Automation is an area where Joanne urges caution when it comes to the impact on seafarers. While progress in automation could reduce accidents, increase efficiency and reduce environ- mental impact, there could be a negative impact on an already fractured industry. “I believe four categories of [autonomous] vessel have been defined by Lloyd’s Register, only two of which would have seafarers on, suggesting an even greater reduction in manpower and a push for multi-skilling which would lead to increased isolation onboard,” she says. “I’ve tried to stay current with the latest reports from the UK’s Maritime Autonomy Regulation Lab (MARLab) but currently there are too many unanswered questions. What would happen if a vessel were cyber-hacked? If boarded by pirates can the vessel be manually overridden? What if vessel control or visibility was lost by the operator in a fire/pollution incident? There are certainly going to be interesting times ahead.”

Help yourselves

Seafarers have their own role to play in these ‘interesting times’, particularly when it comes to improving their working conditions. In the UK, the Merchant Navy Code of Conduct exists for a reason: a rank structure complying with a detailed management system in such an environment is crucial – a vessel cannot be a democracy. “However,” Joanne says, “enabling an open atmosphere encouraging discussions and sharing of issues and ideas is also crucial.”

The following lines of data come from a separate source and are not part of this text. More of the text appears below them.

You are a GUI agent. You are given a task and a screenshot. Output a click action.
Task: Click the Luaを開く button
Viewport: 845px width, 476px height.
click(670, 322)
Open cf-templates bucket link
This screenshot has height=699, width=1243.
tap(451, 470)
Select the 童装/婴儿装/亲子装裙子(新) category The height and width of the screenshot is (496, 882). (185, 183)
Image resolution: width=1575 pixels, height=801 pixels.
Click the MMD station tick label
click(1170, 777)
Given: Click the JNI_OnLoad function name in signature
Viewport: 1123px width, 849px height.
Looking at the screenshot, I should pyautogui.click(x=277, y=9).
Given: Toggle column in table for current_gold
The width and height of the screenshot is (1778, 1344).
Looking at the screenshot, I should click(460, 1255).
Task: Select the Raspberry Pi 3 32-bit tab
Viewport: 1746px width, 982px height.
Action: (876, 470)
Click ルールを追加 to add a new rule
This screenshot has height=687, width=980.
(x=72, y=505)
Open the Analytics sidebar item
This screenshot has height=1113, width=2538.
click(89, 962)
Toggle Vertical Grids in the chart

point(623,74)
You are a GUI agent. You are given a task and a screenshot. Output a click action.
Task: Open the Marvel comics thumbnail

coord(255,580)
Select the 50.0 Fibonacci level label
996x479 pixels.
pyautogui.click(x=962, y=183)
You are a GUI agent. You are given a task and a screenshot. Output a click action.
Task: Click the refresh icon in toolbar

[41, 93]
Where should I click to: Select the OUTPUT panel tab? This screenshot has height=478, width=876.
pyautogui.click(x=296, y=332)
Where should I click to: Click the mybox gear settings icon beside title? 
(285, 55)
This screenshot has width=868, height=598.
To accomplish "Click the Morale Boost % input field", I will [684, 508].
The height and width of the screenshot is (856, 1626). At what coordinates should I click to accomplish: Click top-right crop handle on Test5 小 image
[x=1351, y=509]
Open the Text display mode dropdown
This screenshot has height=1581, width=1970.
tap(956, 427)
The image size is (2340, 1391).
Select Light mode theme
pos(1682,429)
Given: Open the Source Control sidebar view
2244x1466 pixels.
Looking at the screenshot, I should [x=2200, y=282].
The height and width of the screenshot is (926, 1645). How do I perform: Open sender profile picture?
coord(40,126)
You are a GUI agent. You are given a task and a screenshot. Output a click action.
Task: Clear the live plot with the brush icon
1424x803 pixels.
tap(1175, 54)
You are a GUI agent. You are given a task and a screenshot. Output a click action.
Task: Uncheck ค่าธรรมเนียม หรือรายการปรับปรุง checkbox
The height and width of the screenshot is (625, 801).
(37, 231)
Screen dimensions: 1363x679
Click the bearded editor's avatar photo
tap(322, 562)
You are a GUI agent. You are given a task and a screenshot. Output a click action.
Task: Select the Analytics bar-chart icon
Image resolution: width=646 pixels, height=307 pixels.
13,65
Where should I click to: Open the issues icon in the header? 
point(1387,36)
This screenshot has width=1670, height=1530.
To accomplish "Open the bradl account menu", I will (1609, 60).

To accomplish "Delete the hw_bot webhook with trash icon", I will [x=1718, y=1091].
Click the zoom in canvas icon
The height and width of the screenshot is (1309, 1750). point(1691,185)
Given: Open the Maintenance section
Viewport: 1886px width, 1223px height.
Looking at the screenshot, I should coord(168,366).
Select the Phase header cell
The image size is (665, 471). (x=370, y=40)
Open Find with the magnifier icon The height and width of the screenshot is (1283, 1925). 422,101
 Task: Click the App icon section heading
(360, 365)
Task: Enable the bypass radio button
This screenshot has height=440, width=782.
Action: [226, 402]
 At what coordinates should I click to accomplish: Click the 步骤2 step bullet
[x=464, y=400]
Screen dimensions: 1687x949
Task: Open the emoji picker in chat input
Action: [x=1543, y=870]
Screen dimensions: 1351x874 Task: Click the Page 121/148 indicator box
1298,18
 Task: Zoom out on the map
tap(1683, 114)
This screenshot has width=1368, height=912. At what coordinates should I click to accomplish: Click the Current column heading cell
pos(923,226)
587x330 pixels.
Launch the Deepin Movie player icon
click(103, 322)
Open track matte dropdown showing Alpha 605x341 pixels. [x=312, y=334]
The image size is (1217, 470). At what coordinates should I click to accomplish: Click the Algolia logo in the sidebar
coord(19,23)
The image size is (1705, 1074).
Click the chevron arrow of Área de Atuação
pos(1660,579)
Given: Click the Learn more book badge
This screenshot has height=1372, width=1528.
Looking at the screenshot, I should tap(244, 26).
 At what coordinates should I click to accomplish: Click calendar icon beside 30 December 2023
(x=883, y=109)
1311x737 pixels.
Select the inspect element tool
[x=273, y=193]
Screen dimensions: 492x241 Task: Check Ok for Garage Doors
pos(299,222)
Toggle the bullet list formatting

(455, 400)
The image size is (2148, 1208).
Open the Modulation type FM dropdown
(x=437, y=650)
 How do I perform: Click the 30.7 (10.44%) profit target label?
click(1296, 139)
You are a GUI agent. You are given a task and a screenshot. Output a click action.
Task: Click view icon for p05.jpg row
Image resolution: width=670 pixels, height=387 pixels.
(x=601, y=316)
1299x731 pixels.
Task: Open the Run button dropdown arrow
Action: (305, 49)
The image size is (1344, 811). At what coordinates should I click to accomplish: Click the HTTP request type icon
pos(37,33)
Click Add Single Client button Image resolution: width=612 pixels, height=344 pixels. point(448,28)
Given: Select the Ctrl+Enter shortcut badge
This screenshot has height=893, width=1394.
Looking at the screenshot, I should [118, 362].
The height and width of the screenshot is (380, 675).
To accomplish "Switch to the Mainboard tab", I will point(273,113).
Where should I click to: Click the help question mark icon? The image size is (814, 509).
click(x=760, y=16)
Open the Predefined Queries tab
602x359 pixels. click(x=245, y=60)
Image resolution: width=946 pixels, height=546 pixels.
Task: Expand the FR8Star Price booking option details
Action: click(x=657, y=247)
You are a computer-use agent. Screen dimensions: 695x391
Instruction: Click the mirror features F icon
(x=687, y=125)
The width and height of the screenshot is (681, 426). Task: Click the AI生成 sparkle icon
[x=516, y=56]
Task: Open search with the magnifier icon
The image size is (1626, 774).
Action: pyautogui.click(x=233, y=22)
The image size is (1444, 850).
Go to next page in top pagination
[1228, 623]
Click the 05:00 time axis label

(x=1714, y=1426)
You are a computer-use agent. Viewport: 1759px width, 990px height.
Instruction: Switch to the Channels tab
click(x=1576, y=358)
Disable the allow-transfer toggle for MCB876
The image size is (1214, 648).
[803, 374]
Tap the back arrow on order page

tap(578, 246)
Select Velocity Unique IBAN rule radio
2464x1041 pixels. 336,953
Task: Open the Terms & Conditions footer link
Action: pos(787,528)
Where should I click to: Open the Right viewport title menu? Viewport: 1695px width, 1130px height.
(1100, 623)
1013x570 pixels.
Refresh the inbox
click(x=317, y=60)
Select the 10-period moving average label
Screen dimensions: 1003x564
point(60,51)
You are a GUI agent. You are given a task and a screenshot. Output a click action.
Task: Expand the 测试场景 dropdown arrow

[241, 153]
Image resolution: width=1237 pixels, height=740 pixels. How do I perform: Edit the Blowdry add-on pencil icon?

Joanne also urges seafarers to get involved with maritime charities, organisations and study groups to improve the link between sea and shore, making seafarers part of the way forward rather than just subject to it. She highlights two of the many initiatives that she has taken part in. One is the joint Maritime UK, UK Department for Transport and Institute of Chartered Shipbrokers Maritime and Me campaign to profile women in maritime and encourage girls to join the sector. The other is the WISE Campaign (Women into Science and Engineering), which encourages women and girls to value and pursue science, technology, engineering and maths-related courses in school or college and move into related careers and progress.

“By assisting the ‘Maritime & Me’ campaign and WISE, I’m hoping it will generate a spark or two of interest in the industry to show others that it can be accessible for the younger generations of women, or a female in her 30s, as I was, if they fancy the challenge of a complete career change.” Joanne points to figures from the International Maritime Organization reporting that only 2% of seafarers are female – and over 90% of those are employed in the cruise and passenger sector.

“It is certainly not a career suitable for everyone, but I think it’s crucial to let the upcoming generations know there are options out there that don’t depend on university or working 9-5 in an office environment,” concludes Joanne. “The only way we’re going to increase our levels of diversity is to promote, encourage and support.”